[OBJECTIF]: Recopiez sans aucune modification le passage de la critique du roman La salle de bal qui commence aux mots « Traduit par Elodie » et s'arrête après les mots « roman, ou presque. ».

[EXTRAIT À LIRE]:
┄┄┄┄┄┄┄┄┄┄┄┄┄┄┄┄┄┄┄┄
Traduit par Elodie Leplat

La salle de bal a obtenu le Grand Prix des Lectrices Elle 2018 catégorie roman. C'est la raison qui m'a incitée à le lire, par curiosité. Parce que c'était aussi une bonne occasion de découvrir l'auteure. A l'heure où j'écris, il a tout été dit sur ce roman, ou presque.

Je vais me contenter de reprendre la 4e de couverture du roman, qui décrit (un peu trop) en détail l'histoire :
"Lors de l'hiver 1911, Ella Fay est internée à l'asile de Sharton, dans le Yorkshire, pour avoir brisé une vitre de la filature où elle travaillait depuis l'enfance. Révoltée puis résignée, elle participe chaque vendredi au bal des pensionnaires, unique moment où hommes et femmes sont réunis. Elle y rencontre John, un Irlandais mélancolique. Tous deux dansent, toujours plus fébriles et plus épris. A la tête de l'orchestre, le docteur Fuller observe ses patients valser. Séduit par l'eugénisme et par le projet de loi sur le Contrôle des faibles d'esprit, Fuller a de grands projets pour guérir les malades, dont les conséquences pourraient être désastreuses pour Ella et John."
TADAM ! En fait en l'achetant, je n'ai pas du tout lu la 4e de couverture, ni après d'ailleurs. Seulement pour écrire ce billet et c'est maintenant que je me rends compte d'un certain aspect eau de rose dans la rédaction. :) de toutes façons, elles sont rarement bien écrites ces 4e de couverture.
┄┄┄┄┄┄┄┄┄┄┄┄┄┄┄┄┄┄┄┄
Données enregistrées:
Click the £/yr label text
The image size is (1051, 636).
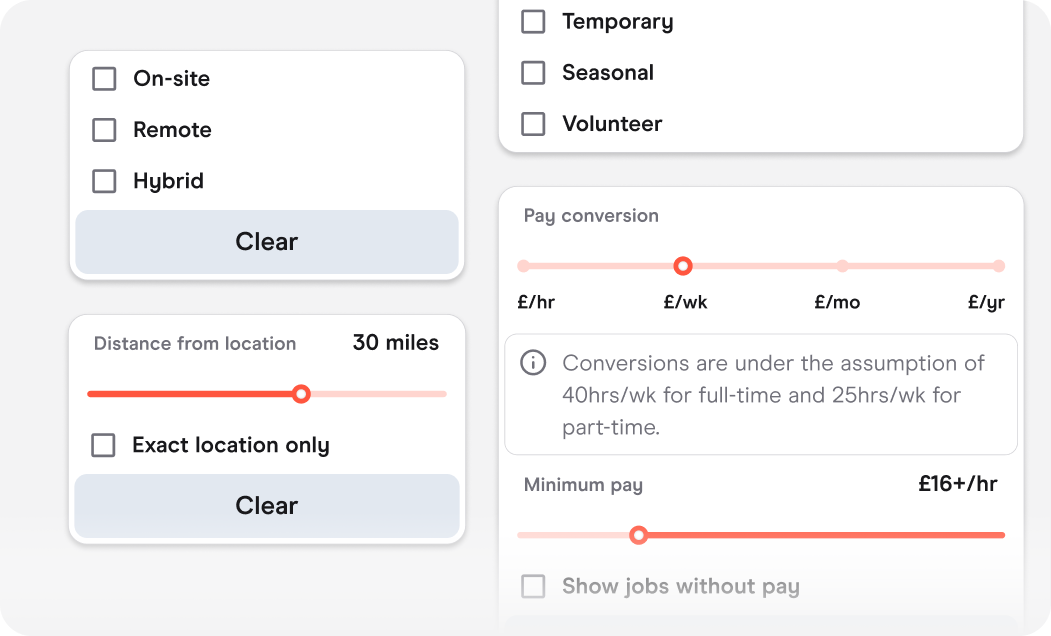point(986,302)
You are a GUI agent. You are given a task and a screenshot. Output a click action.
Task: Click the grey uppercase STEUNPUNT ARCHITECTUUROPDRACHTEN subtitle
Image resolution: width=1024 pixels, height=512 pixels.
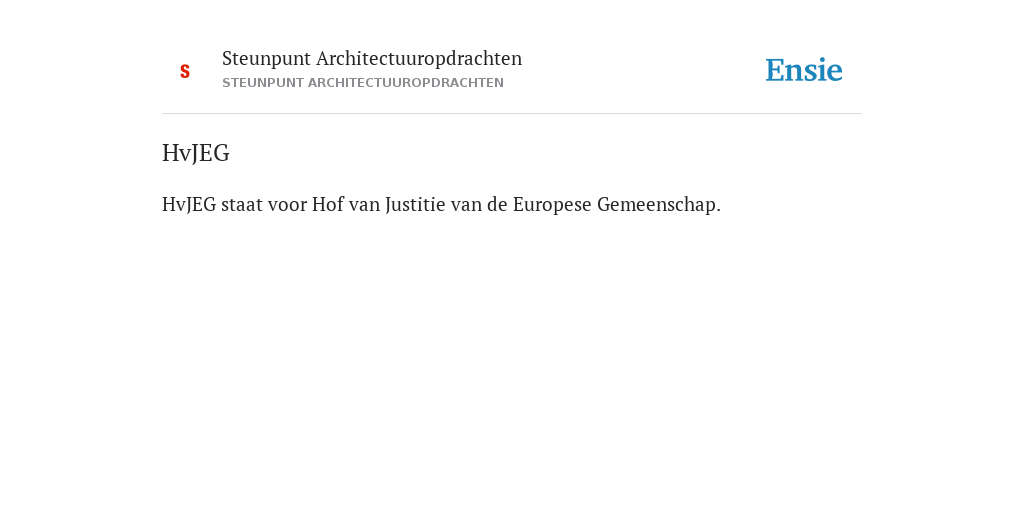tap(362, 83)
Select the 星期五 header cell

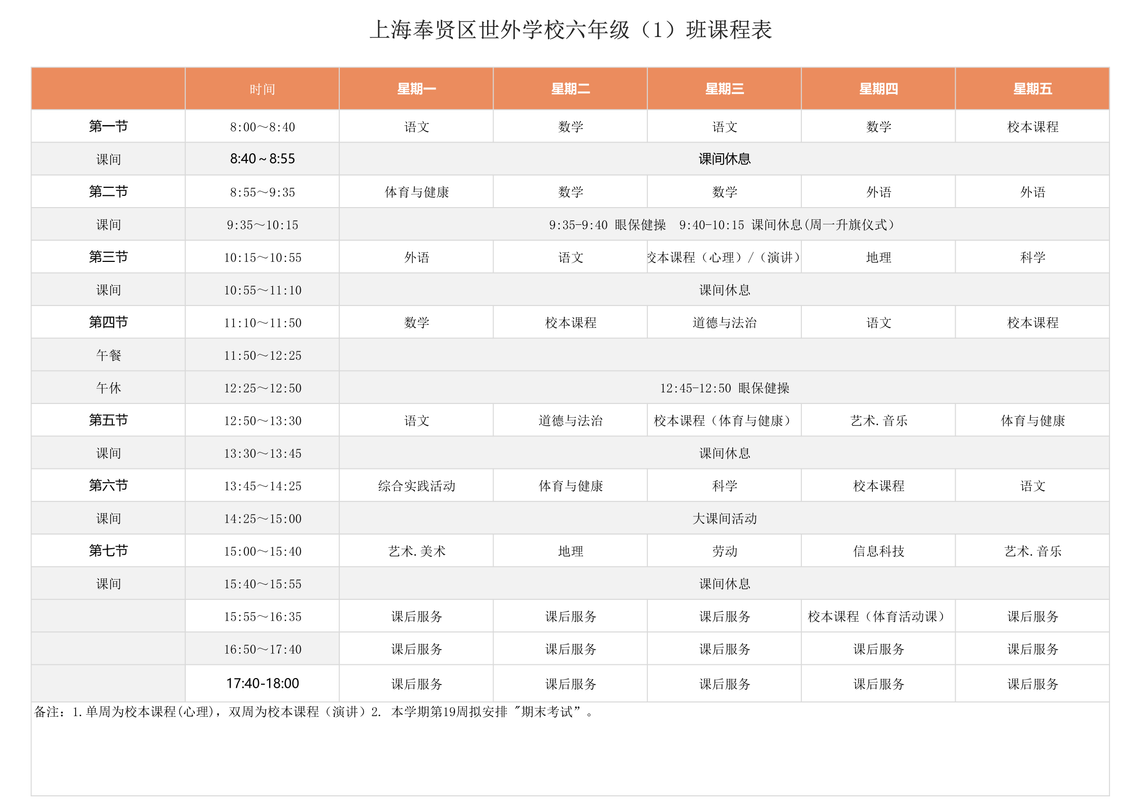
┄┄┄┄┄┄┄┄┄┄┄┄┄┄┄┄┄┄┄┄
[SOLUTION CI-DESSOUS]:
Traduit par Elodie Leplat

La salle de bal a obtenu le Grand Prix des Lectrices Elle 2018 catégorie roman. C'est la raison qui m'a incitée à le lire, par curiosité. Parce que c'était aussi une bonne occasion de découvrir l'auteure. A l'heure où j'écris, il a tout été dit sur ce roman, ou presque.